Aim of the task: The following data has a line with "レインカネーション(end roll) (242, 1104)" and a line with "replica -the first take- (229, 658)". Write out exactly those lines and all the lines between them.

+++ Input data +++

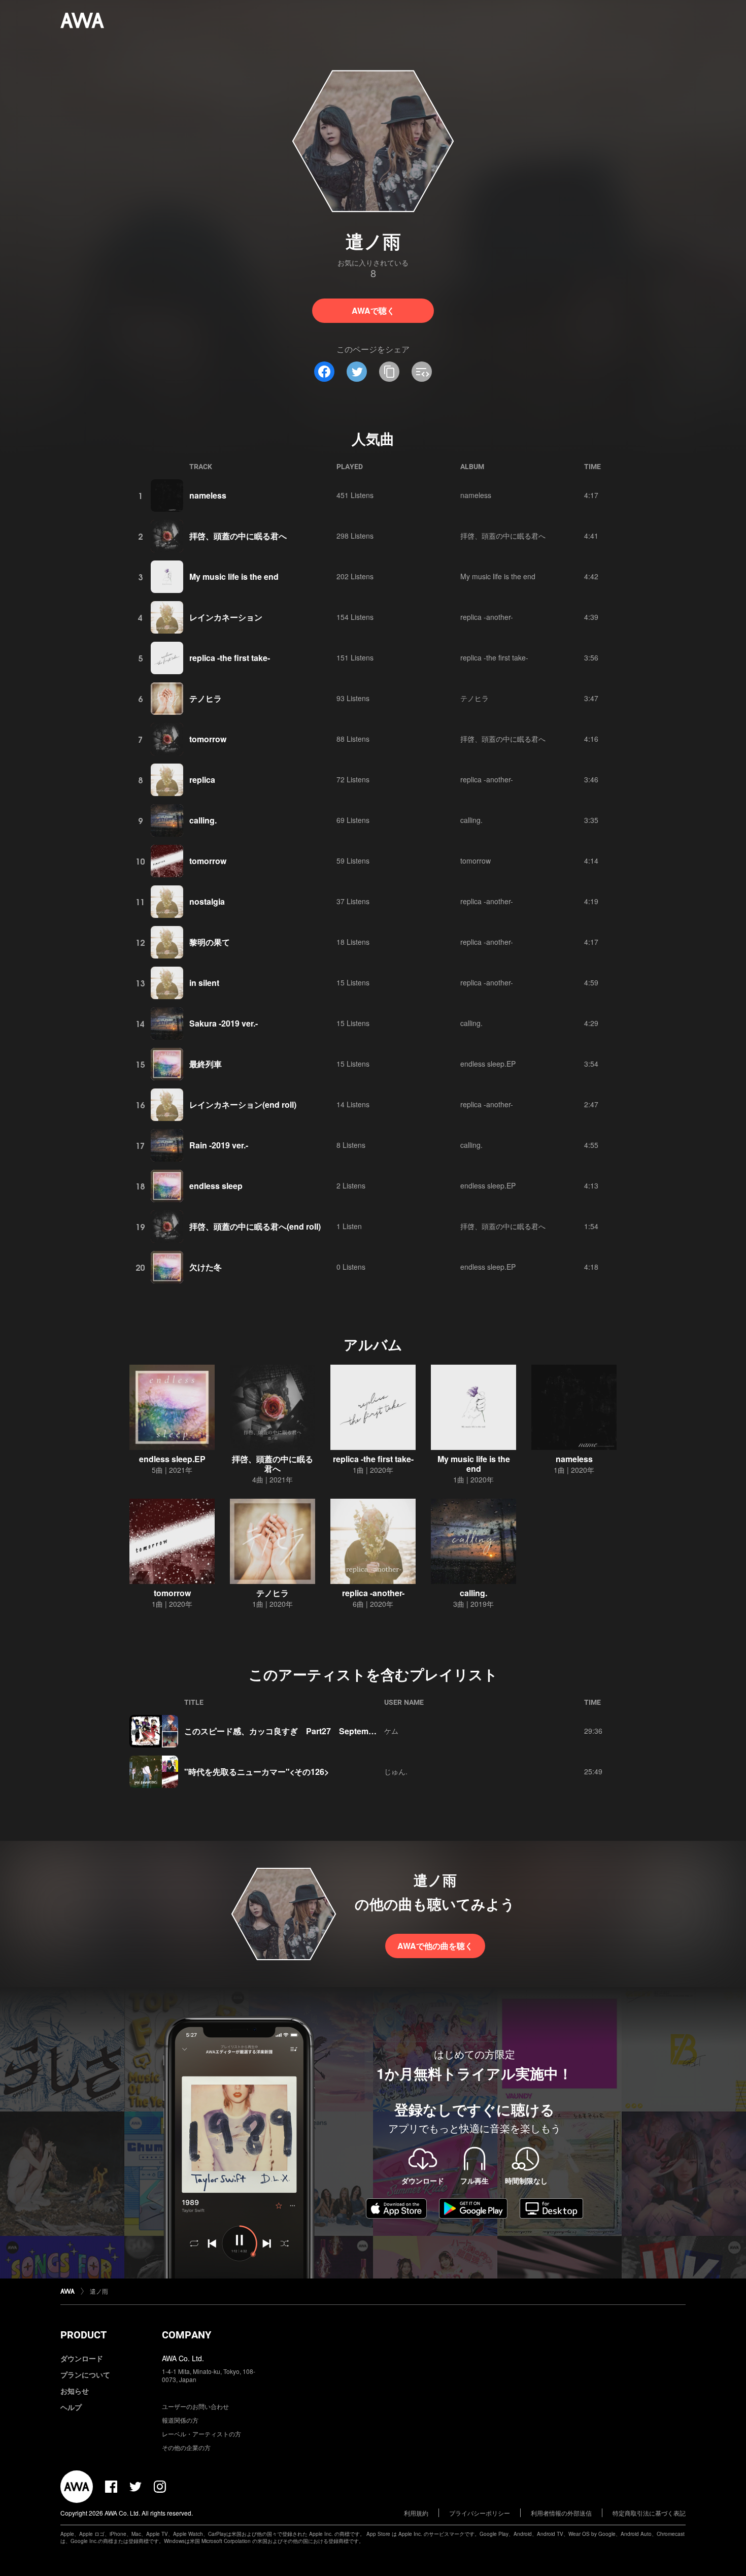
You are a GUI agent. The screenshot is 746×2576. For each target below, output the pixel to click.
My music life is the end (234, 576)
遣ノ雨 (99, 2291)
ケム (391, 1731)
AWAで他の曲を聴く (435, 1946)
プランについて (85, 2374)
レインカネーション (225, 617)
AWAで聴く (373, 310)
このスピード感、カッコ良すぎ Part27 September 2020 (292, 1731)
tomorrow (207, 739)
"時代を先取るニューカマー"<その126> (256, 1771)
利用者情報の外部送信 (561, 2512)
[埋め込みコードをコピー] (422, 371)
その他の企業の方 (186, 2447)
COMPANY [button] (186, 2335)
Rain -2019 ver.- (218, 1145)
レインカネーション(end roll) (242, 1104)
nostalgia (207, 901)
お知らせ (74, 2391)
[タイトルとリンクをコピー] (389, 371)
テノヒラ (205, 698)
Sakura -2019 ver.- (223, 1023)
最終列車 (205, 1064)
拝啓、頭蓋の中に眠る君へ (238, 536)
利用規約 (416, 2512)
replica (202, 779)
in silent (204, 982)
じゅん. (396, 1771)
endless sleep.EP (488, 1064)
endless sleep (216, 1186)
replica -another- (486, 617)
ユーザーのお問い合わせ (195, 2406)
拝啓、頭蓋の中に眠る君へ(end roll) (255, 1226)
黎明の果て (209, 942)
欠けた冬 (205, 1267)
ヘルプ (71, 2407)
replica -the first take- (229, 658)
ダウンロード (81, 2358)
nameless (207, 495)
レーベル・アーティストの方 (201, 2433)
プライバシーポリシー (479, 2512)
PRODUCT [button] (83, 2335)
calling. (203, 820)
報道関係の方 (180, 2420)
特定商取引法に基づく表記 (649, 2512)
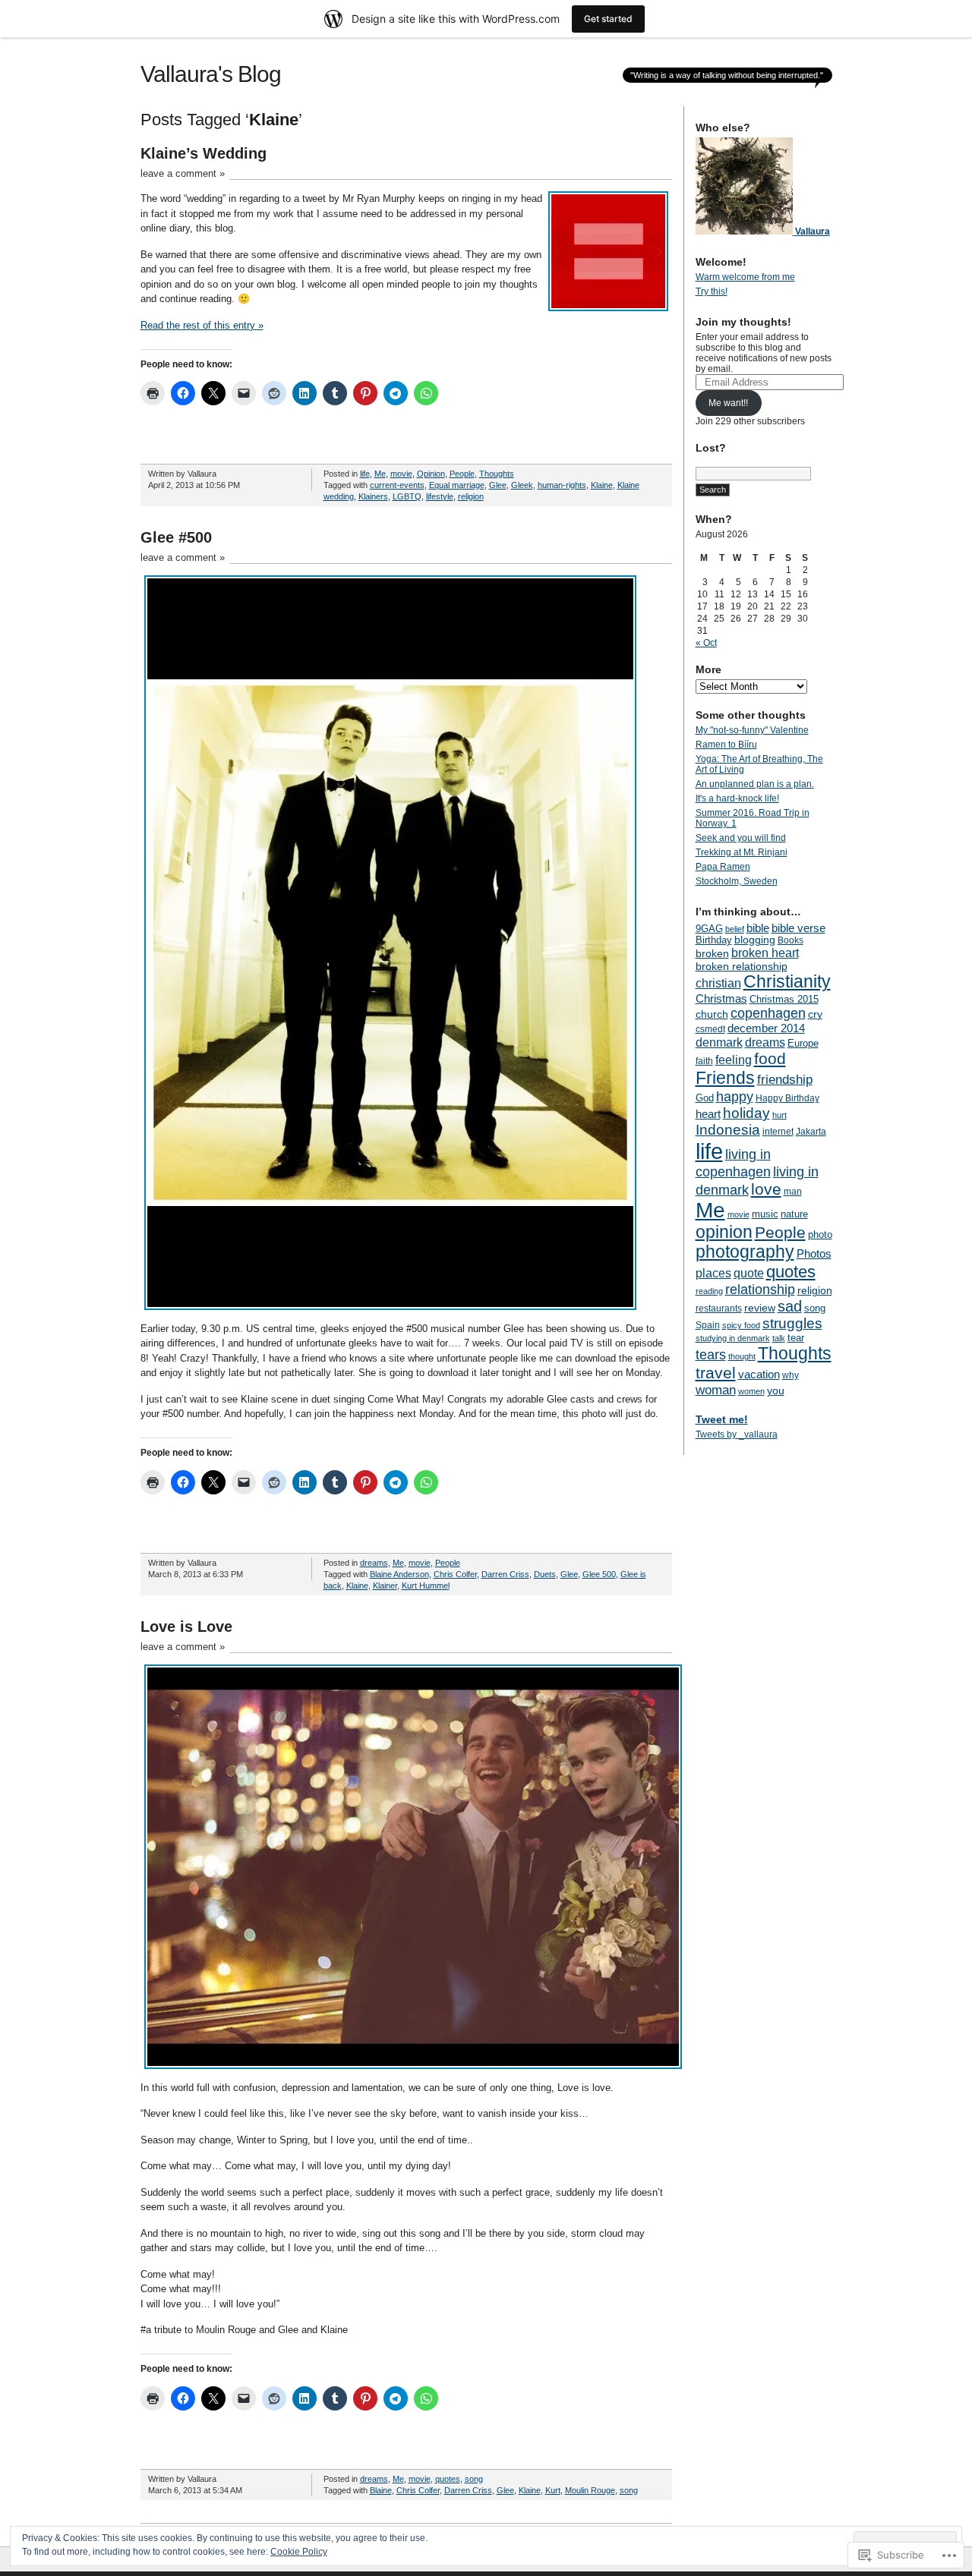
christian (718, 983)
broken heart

+++

Finished task:
レインカネーション(end roll) (242, 1104)
nostalgia (207, 901)
お知らせ (74, 2391)
[タイトルとリンクをコピー] (389, 371)
テノヒラ (205, 698)
Sakura -2019 ver.- (223, 1023)
最終列車 (205, 1064)
拝啓、頭蓋の中に眠る君へ (238, 536)
利用規約 (416, 2512)
replica (202, 779)
in silent (204, 982)
じゅん. (396, 1771)
endless sleep.EP (488, 1064)
endless sleep (216, 1186)
replica -another- (486, 617)
ユーザーのお問い合わせ (195, 2406)
拝啓、頭蓋の中に眠る君へ(end roll) (255, 1226)
黎明の果て (209, 942)
欠けた冬 (205, 1267)
ヘルプ (71, 2407)
replica -the first take- (229, 658)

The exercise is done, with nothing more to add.